Theoretical seminar | 10 June 2026

Subwavelength dielectric Mie resonators constitute a minimal yet powerful platform for exploring non-Hermitian photonics, where radiative losses render the eigenvalue spectrum intrinsically complex. We first demonstrate that individual high-index Mie resonators can host exceptional points (EPs) originating from the interference of multipolar modes coupled to the same radiation channel. By continuously tuning geometric parameters, these EPs are shown to be connected by a bulk Fermi arc, revealing a two-sheeted Riemann surface in the complex frequency plane and establishing a direct link between non-Hermitian topology and single-particle scattering physics [1,2].

Building on this single-resonator paradigm, was extended the concept to periodic and stacked dielectric metasurfaces, where collective-mode hybridization enables the controlled merging of bound states in the continuum (BICs) into exceptional bound states in the continuum (EP-BICs) [3]. These states inherit the nonradiative character of BICs together with the singular dispersion and enhanced parametric sensitivity of EPs, thereby overcoming the fundamental radiative-loss limitations of nanoscale non-Hermitian systems.

Finally, was demonstrated that the extreme field confinement and tailored dissipation landscape in EP and EP-BIC platforms provide a fertile ground for nonlinear and multistable optical responses [4].
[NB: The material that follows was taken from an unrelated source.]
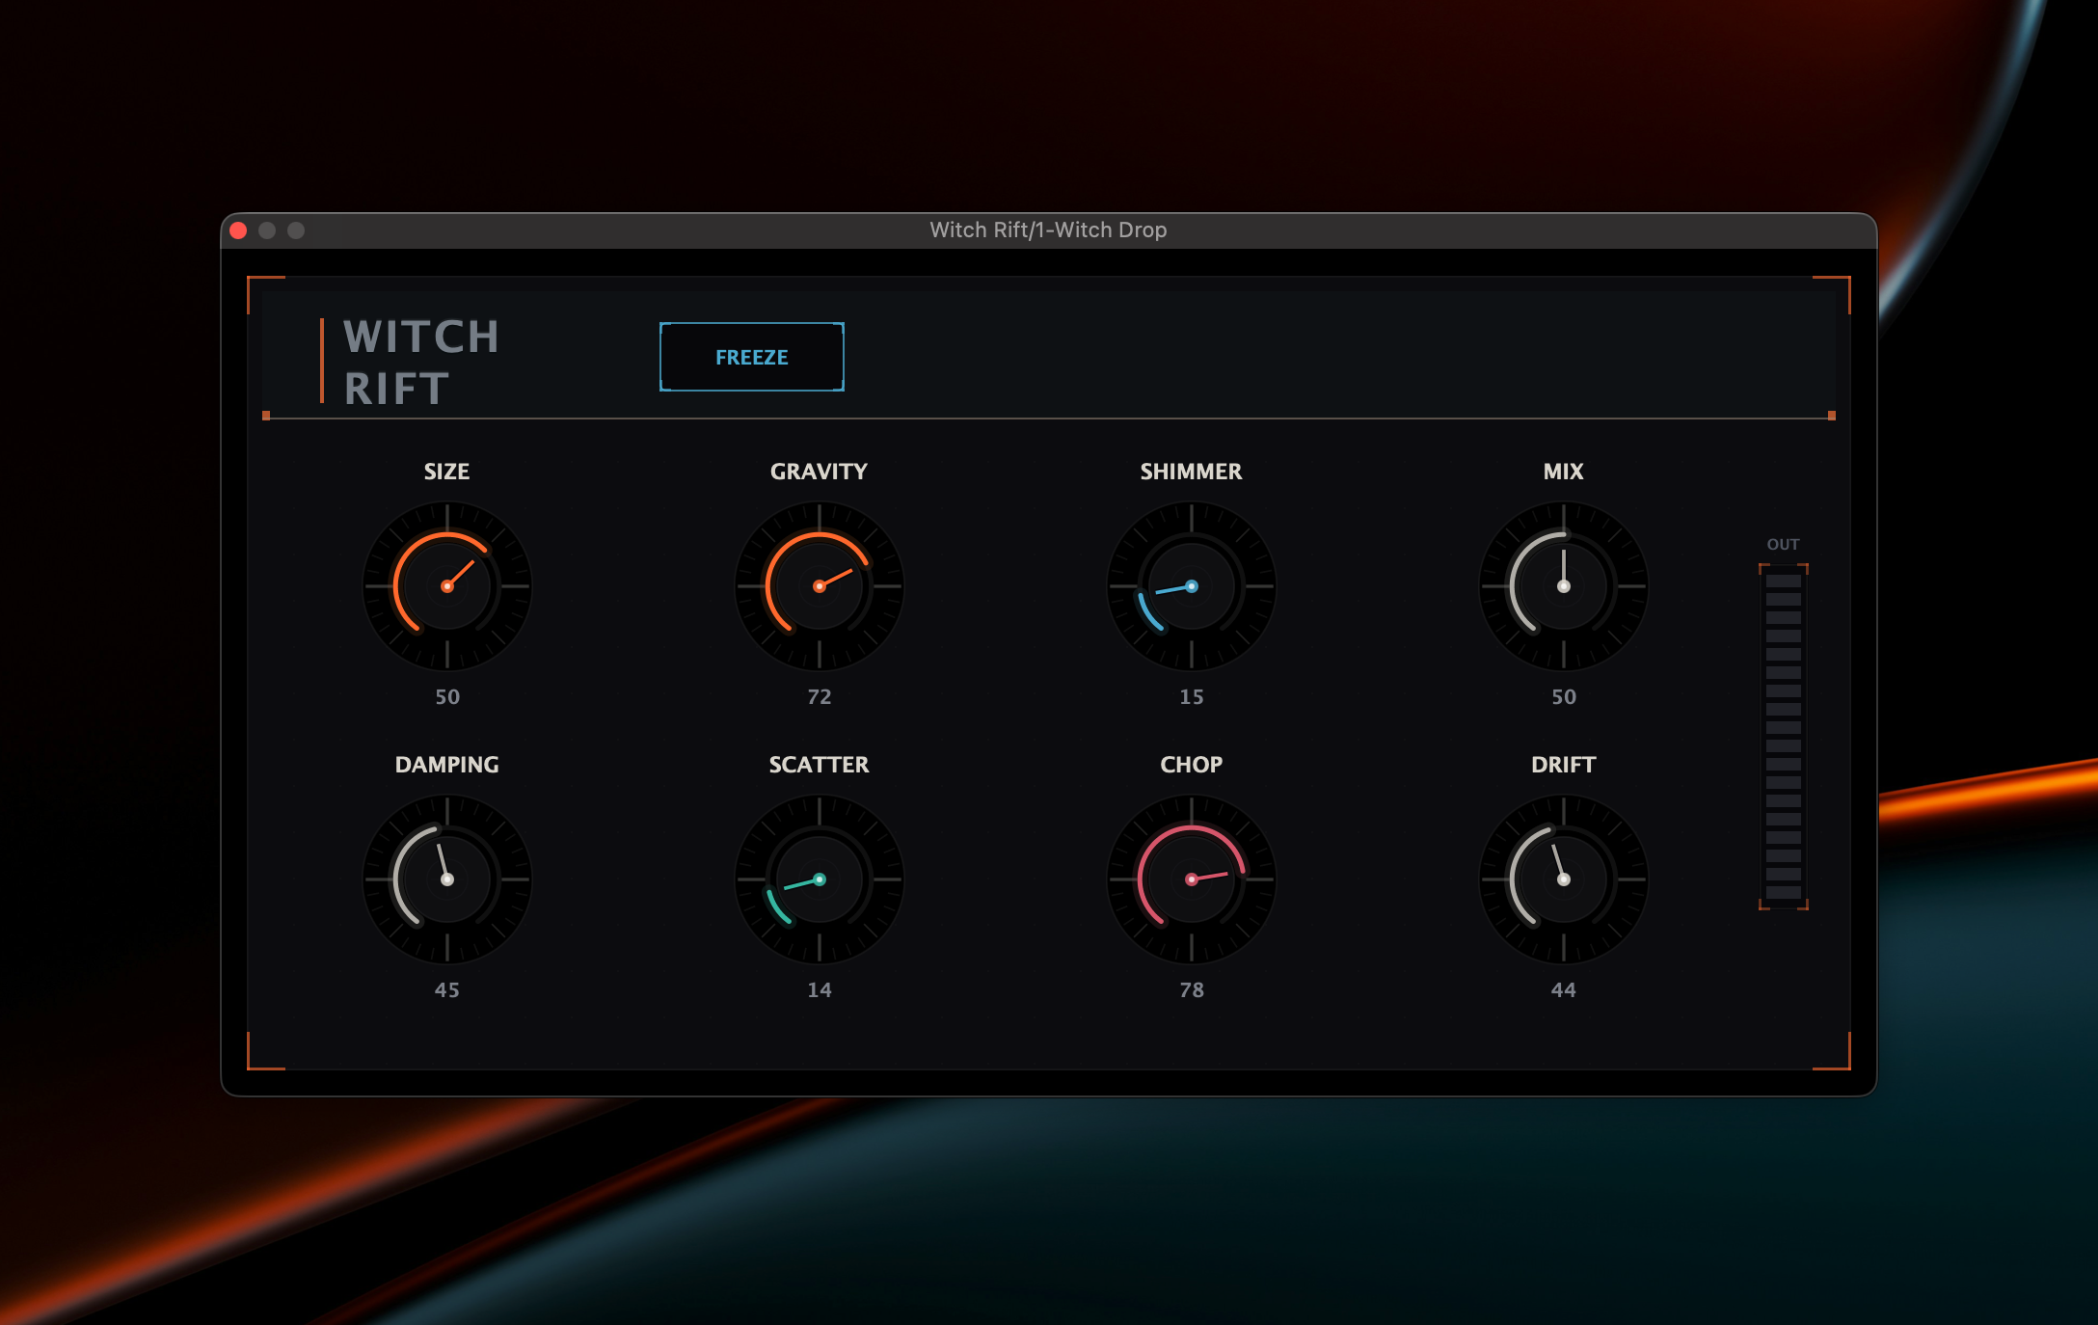Click the SHIMMER value readout showing 15
Viewport: 2098px width, 1325px height.
[1191, 696]
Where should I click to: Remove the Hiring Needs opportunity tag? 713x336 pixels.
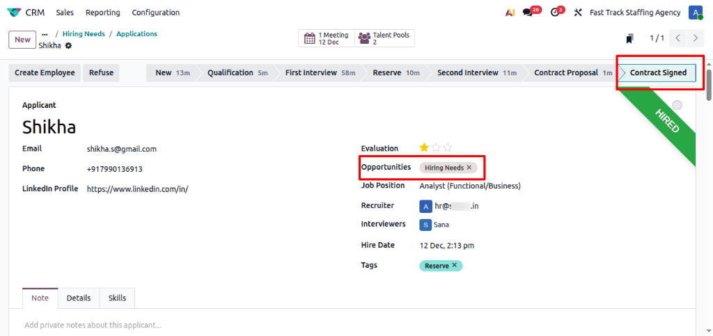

Main paper/arXiv, related to the seminar, and other references, up to 5
[1] F. Zhang, N. S. Solodovchenko, H. Fan, et al., “Non-Hermitian singularities in scattering spectra of Mie resonators,” Sci. Adv. 11, eadr9183 (2025).
[2] N. Solodovchenko, F. Zhang, M. Bochkarev, et al., “Experimental observation of bulk Fermi arc in a single dielectric resonator,” arXiv 2502.12711 (2026).
[3] A. Canós Valero, Z. Sztranyovszky, E. A. Muljarov, A. Bogdanov, and T. Weiss, “Exceptional bound states in the continuum,” Phys. Rev. Lett. 134, 103802 (2025).
[4] Z. Liu, X. Yin, A. Bogdanov, et al., “Optical multistability in a compact microcavity enabled by near-exceptional coupling,” Nat. Nanotechnology (2026).